The display of pushdown in explain regarding limit and filter is incorrect.
Describe the bug
Question 1: The limit was not pushed down to the scan operator, but the limit expression was still shown in the physical plan.
Question 2: The datasource does not support filter pushdown, but the pushdown still includes filter pushdown.
To Reproduce
No response
Expected behavior
No response
Component(s)
Expressions
Additional context
No response
Question 1: The limit was not pushed down to the scan operator, but the limit expression was still shown in the physical plan.
- This is actually correct. The limit expression in the physical plan is a global limit, whereas the limits in the scan operator are local limits. Imagine we did
limit(1)and read 2 csv files with 1 row each. We push the limit(1) down into each file correctly, and they both return 1 row. If we didn't have the global limit, we will end up returning 2 rows. The global limit in the physical plan is therefore needed to apply the limit across all morsels / partitions of data read from all the files.
Question 2: The datasource does not support filter pushdown, but the pushdown still includes filter pushdown.
- Looks like there's work here to support filter pushdowns in lance: https://github.com/Eventual-Inc/Daft/discussions/4615
Question 1: The limit was not pushed down to the scan operator, but the limit expression was still shown in the physical plan.
- This is actually correct. The limit expression in the physical plan is a global limit, whereas the limits in the scan operator are local limits. Imagine we did
limit(1)and read 2 csv files with 1 row each. We push the limit(1) down into each file correctly, and they both return 1 row. If we didn't have the global limit, we will end up returning 2 rows. The global limit in the physical plan is therefore needed to apply the limit across all morsels / partitions of data read from all the files.Question 2: The datasource does not support filter pushdown, but the pushdown still includes filter pushdown.
- Looks like there's work here to support filter pushdowns in lance: Updating read_lance to support pushdowns. #4615
@colin-ho Get it. That is, in the datasource, there is a partial limit, which means the datasource supports limit. However, the current datasource in lance does not support limit. So what I added here is that it is necessary to display whether there should be a limit in the datasource according to whether the datasource supports it.
Question 1: The limit was not pushed down to the scan operator, but the limit expression was still shown in the physical plan.
- This is actually correct. The limit expression in the physical plan is a global limit, whereas the limits in the scan operator are local limits. Imagine we did
limit(1)and read 2 csv files with 1 row each. We push the limit(1) down into each file correctly, and they both return 1 row. If we didn't have the global limit, we will end up returning 2 rows. The global limit in the physical plan is therefore needed to apply the limit across all morsels / partitions of data read from all the files.Question 2: The datasource does not support filter pushdown, but the pushdown still includes filter pushdown.

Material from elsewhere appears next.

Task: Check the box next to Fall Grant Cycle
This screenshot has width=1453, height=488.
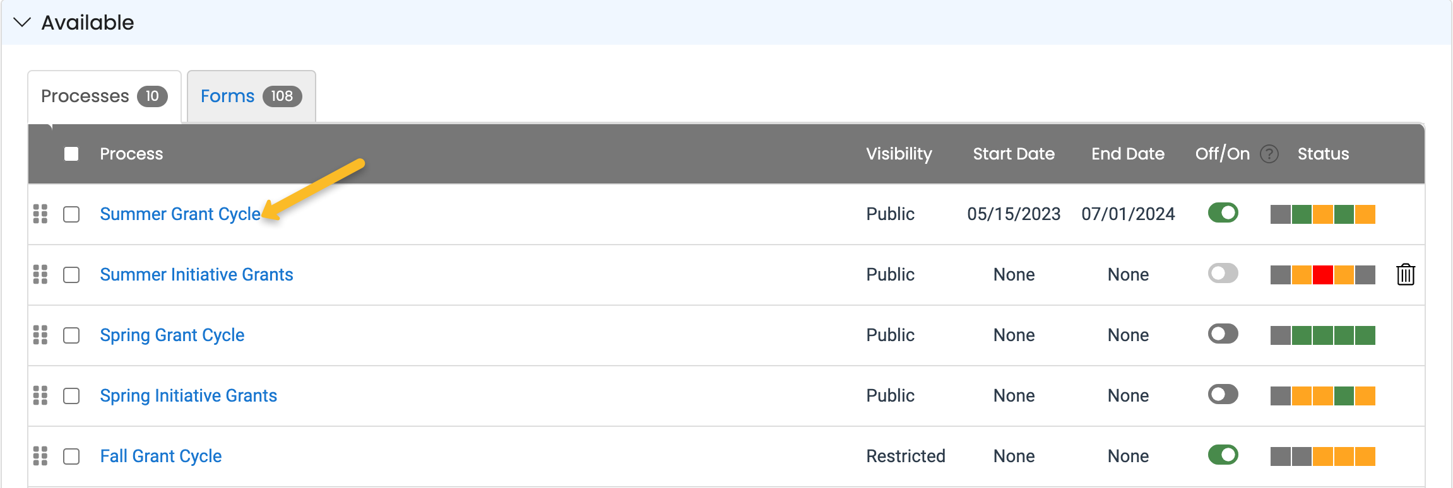Action: 70,456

- Looks like there's work here to support filter pushdowns in lance: Updating read_lance to support pushdowns. #4615
What I want to express here is not that the global limit is not needed. Instead, if the datasource does not support limit pushdown, I think the display of limit should not be shown in the datasource scan plan. This would be considered that limit is already supported in pushdown, but this is not the case in reality.
@Jay-ju We've found that it can be useful to see that some sort of limit pushdown is done on the source, even if its not the full one. It's good to verify if an optimization has occurred or not, which is one of the reasons to have a physical plan. However, I do admit that its confusing, so maybe we could rename it from Pushdowns { projection: [vector], limit: 1 } to Pushdowns { projection: [vector], local_limit: 1 } or global_limit. That way, its clearer. Wdyt?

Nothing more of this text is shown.